### DIRECTION:
Rewrite all the items below, requests included, multiplying every number in the answers (the click coordinates and the image width and height given in one answer) by 1.5 and rounding to whole numbers, with halves rounded up. Leave the pictures out.
[Start SOURCE DATA]
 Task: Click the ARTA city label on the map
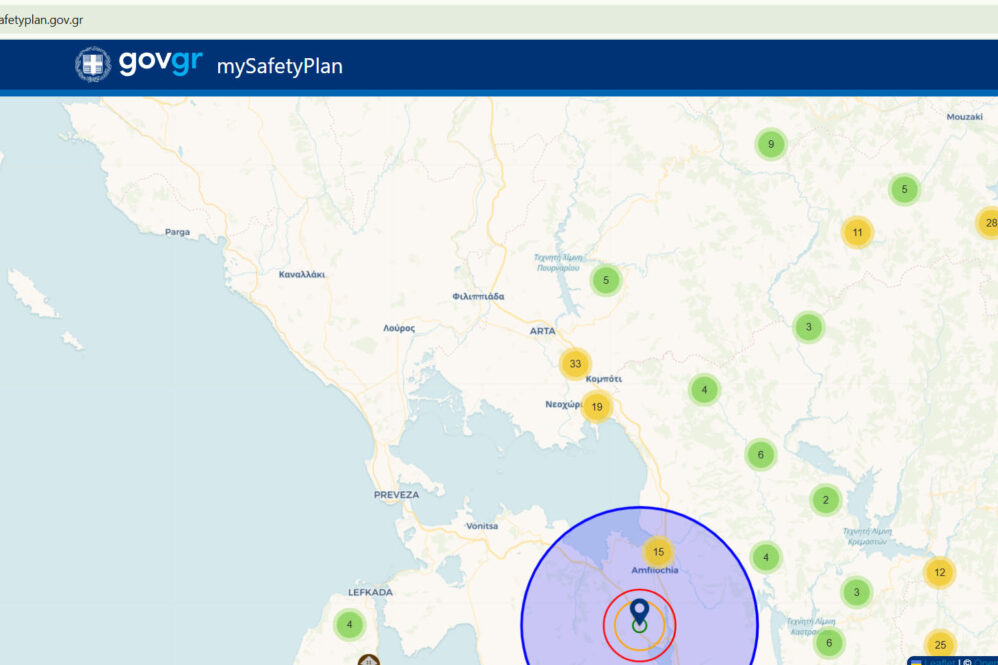pyautogui.click(x=542, y=331)
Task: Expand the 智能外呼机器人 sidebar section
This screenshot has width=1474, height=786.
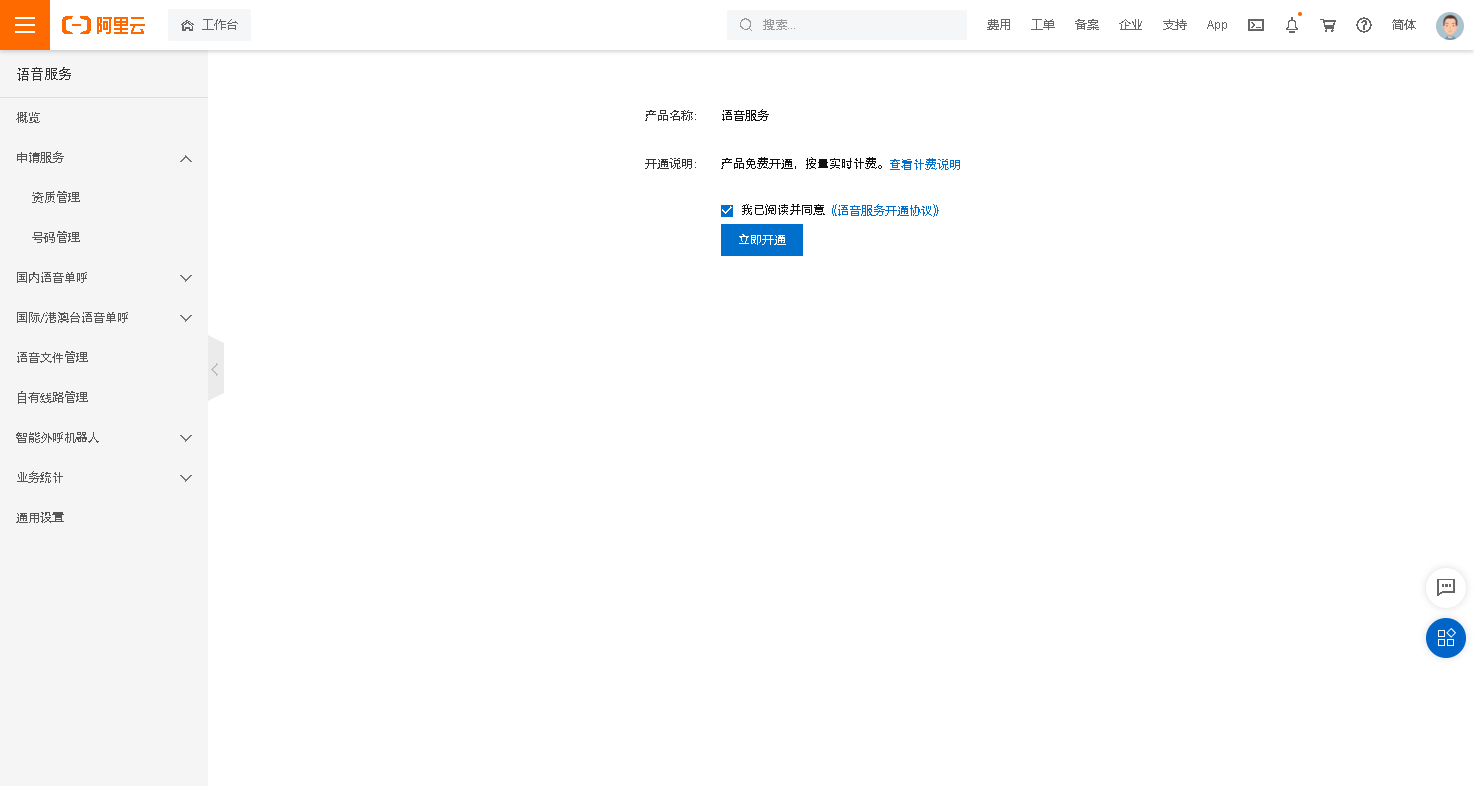Action: click(x=185, y=438)
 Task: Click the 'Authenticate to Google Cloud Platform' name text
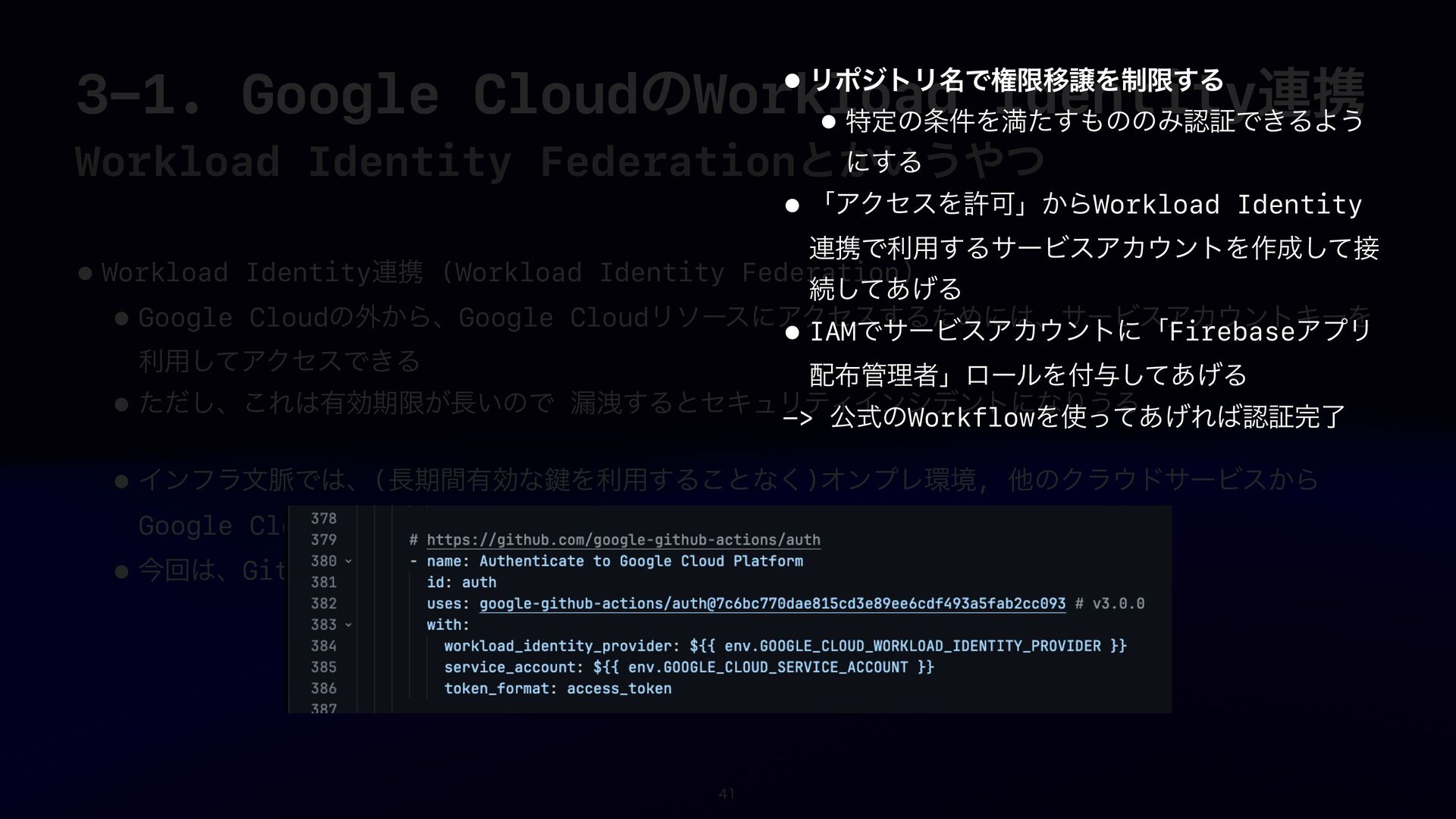click(x=641, y=561)
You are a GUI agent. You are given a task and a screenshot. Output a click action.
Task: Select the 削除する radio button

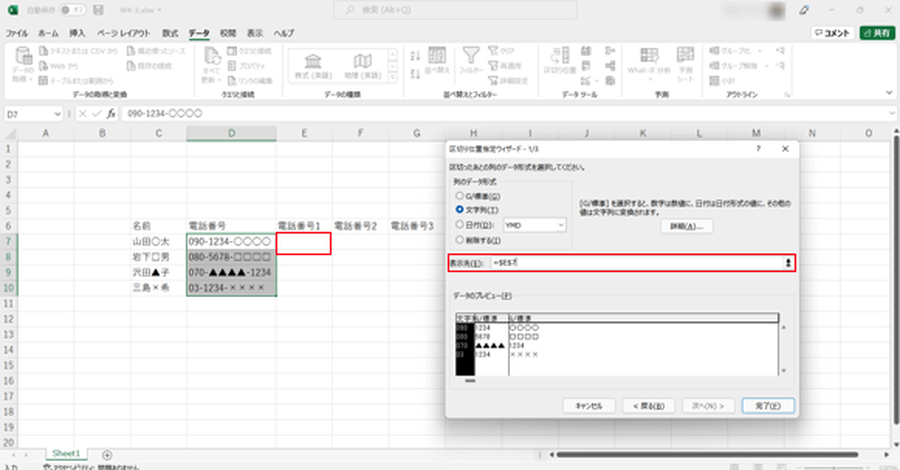pyautogui.click(x=460, y=241)
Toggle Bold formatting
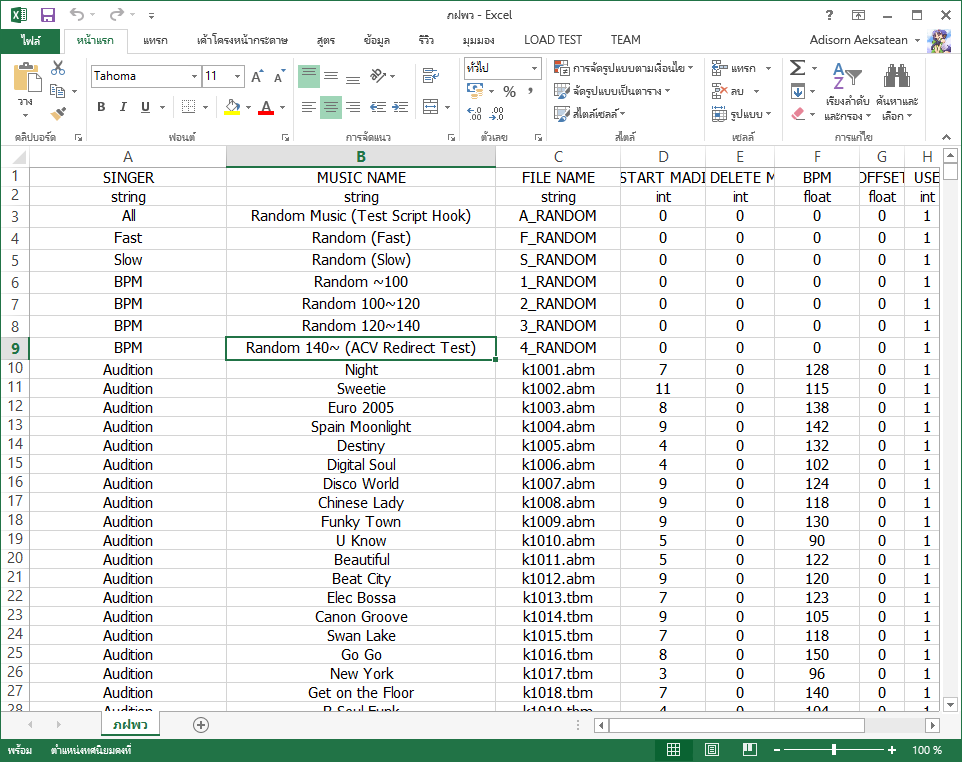Image resolution: width=962 pixels, height=762 pixels. click(x=101, y=107)
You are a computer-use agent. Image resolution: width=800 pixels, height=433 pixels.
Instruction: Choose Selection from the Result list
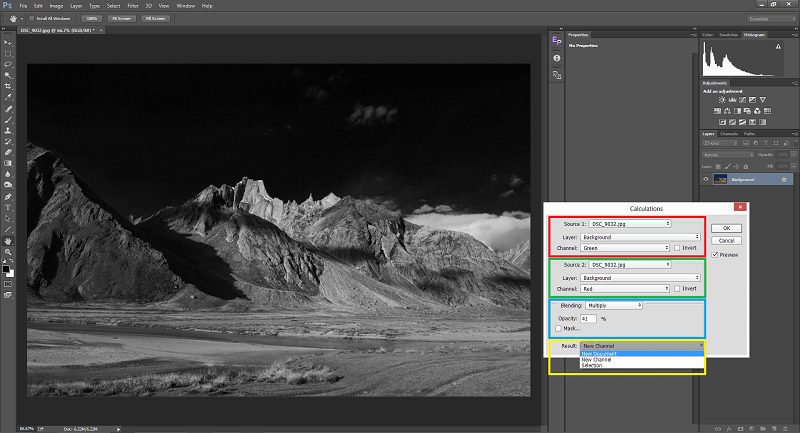(x=592, y=365)
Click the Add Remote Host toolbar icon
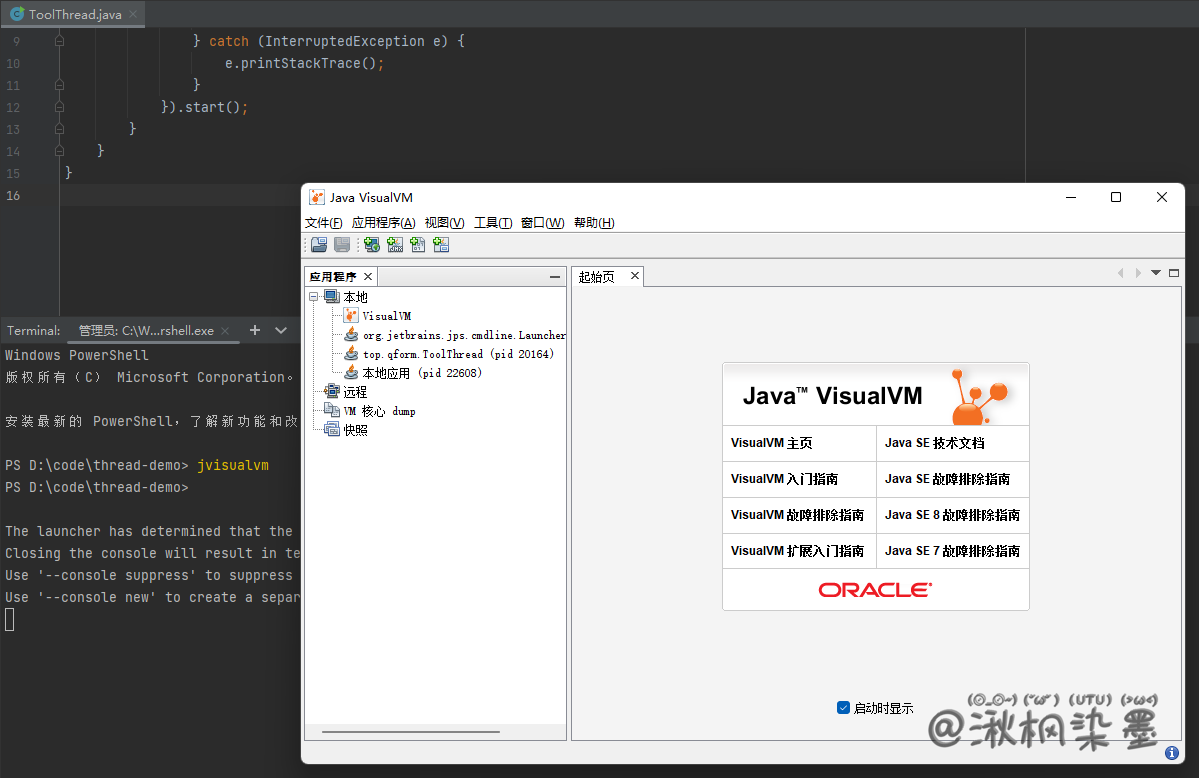 pos(372,245)
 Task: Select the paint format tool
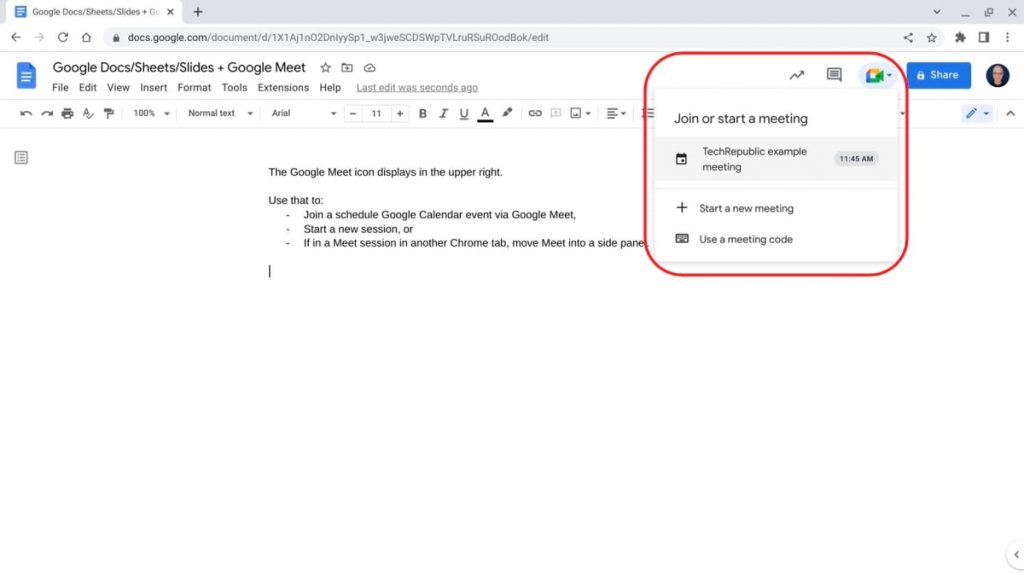[x=108, y=114]
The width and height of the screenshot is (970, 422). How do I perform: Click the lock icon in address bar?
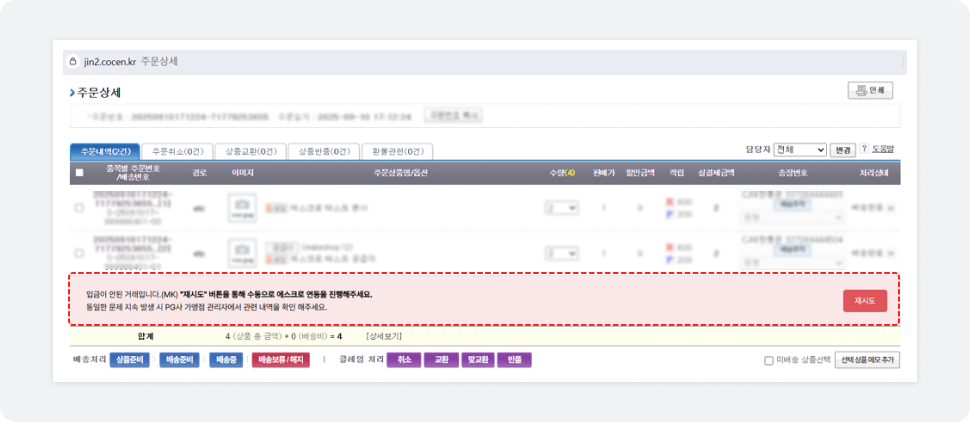(x=72, y=62)
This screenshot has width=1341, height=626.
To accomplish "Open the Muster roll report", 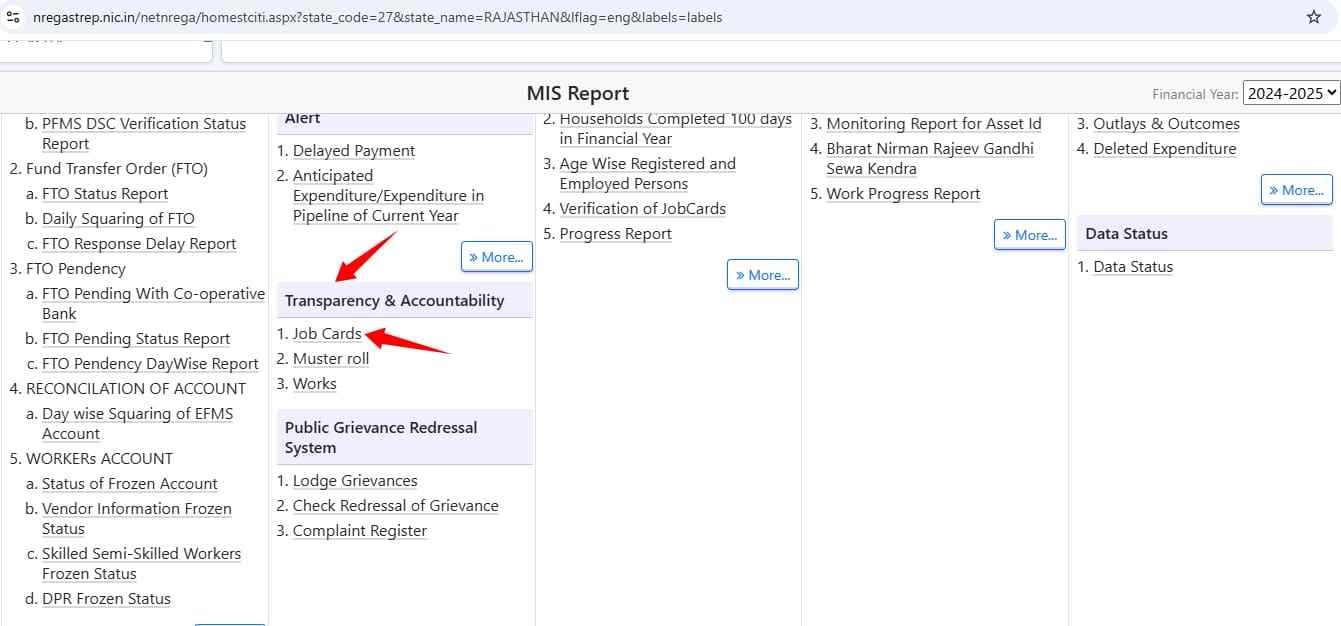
[End SOURCE DATA]
### WRITTEN ANSWER:
 Task: Click the ARTA city label on the map
pyautogui.click(x=813, y=497)
Task: Expand the 智能外呼机器人 sidebar section
This screenshot has width=1474, height=786.
Action: click(x=278, y=657)
 Task: Click the 'Authenticate to Google Cloud Platform' name text
click(x=962, y=842)
You are a GUI agent. You are given a task and a screenshot. Output a click action.
Task: Select the 削除する radio button

pyautogui.click(x=690, y=362)
Toggle Bold formatting
Image resolution: width=1443 pixels, height=1143 pixels. click(x=152, y=161)
You are a computer-use agent. Image resolution: width=800 pixels, height=433 pixels.
Instruction: Choose Selection from the Result list
(x=888, y=548)
Click the Add Remote Host toolbar icon
 pos(558,368)
 Task: Select the paint format tool
[x=162, y=171]
The width and height of the screenshot is (970, 422). How do I perform: Click the lock icon in address bar?
(x=108, y=93)
This screenshot has width=1341, height=626.
To accomplish "Open the Muster roll report", 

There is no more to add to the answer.